Article: Cannabis & CBD Pharma NewsNews Does medicinal cannabis actually help Australian patients?

There have been more than 7,500 approvals for medicinal cannabis in Australia since legalisation in 2016 – so why don’t we know if it is helping patients?

Access to medicinal cannabis for patients was legalised in Australia in 2016, allowing doctors to request permission to prescribe from the Australian government. Prescription occurs mostly on a case-by-case basis involving evidence that patients have failed to benefit from available conventional prescription medications. Since legalisation, a few thousand Australians have been prescribed a medicinal cannabis product.

Despite this, many tens of thousands of Australians continue to self-medicate with illicit medicinal cannabis. This is at least due to the difficulty and cost involved in accessing a legal prescription. Additionally, doctors generally do not feel well-educated around the use of medicinal cannabis products, with specialists often feeling that there is inadequate evidence to support their use in specific conditions.
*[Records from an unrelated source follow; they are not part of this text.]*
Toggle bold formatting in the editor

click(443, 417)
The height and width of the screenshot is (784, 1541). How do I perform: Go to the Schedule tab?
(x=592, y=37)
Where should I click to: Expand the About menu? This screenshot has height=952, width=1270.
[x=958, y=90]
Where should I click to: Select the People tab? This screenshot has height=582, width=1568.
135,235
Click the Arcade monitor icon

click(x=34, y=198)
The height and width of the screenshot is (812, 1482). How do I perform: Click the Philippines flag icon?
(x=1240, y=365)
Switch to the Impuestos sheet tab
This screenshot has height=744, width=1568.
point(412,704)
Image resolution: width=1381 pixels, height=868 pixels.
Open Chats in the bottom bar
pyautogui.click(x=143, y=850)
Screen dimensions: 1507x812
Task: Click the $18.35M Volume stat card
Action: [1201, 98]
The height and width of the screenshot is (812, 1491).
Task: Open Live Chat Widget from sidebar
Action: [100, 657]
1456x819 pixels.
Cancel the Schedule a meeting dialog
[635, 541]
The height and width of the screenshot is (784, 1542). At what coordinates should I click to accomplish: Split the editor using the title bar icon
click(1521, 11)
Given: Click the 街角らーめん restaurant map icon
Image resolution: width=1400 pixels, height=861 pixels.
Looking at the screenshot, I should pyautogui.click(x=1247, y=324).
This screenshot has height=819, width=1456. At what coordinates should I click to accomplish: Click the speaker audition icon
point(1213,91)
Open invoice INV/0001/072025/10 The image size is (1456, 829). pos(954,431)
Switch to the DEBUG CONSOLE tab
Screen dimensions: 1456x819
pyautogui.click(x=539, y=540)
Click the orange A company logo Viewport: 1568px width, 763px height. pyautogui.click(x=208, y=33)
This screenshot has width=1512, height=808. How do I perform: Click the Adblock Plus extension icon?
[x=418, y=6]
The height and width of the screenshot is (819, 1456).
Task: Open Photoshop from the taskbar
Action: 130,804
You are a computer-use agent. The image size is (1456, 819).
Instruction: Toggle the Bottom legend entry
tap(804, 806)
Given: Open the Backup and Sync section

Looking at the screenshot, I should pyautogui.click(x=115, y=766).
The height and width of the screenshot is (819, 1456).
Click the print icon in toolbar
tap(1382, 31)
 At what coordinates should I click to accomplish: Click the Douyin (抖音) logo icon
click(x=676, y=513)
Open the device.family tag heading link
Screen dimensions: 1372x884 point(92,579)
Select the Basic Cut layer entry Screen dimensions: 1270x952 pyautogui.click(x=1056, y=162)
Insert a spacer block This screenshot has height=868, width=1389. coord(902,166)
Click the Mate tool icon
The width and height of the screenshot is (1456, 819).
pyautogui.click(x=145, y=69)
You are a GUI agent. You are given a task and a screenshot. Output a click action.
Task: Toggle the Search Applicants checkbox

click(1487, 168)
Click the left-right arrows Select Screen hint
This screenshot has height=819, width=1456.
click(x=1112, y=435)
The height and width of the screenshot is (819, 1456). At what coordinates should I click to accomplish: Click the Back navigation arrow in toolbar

The Therapeutic Goods Administration (TGA), Australia’s medicines regulatory body (akin to the FDA in the USA and EMA in Europe), is currently collecting some potentially useful information from doctors prescribing medicinal cannabis around the progress of their patients. However, the TGA does not appear to be analysing or disseminating this information for use by health professionals or the patient community. Here we explore how the Australian government might be missing a key opportunity for research into medicinal cannabis and what might be done to address this.

Patient access pathways

First, we will explain how Australians obtain a medicinal cannabis prescription. Australia has chosen to incorporate medicinal cannabis into our existing health regulatory framework governing unregistered medicines. In Australia, drugs that doctors prescribe conventionally have obtained ‘registration’ with the TGA. To obtain registration, a drug sponsor is generally required to run large-scale clinical trials proving safety and efficacy and provide the resulting evidence to the TGA. With one exception (Nabiximols, aka ‘Sativex’), this process has not been completed for any medicinal cannabis products in Australia. This means that the more than 50 other medicinal cannabis products in Australia, including oils, capsules, sprays and botanical material, are ‘unregistered’ medicines.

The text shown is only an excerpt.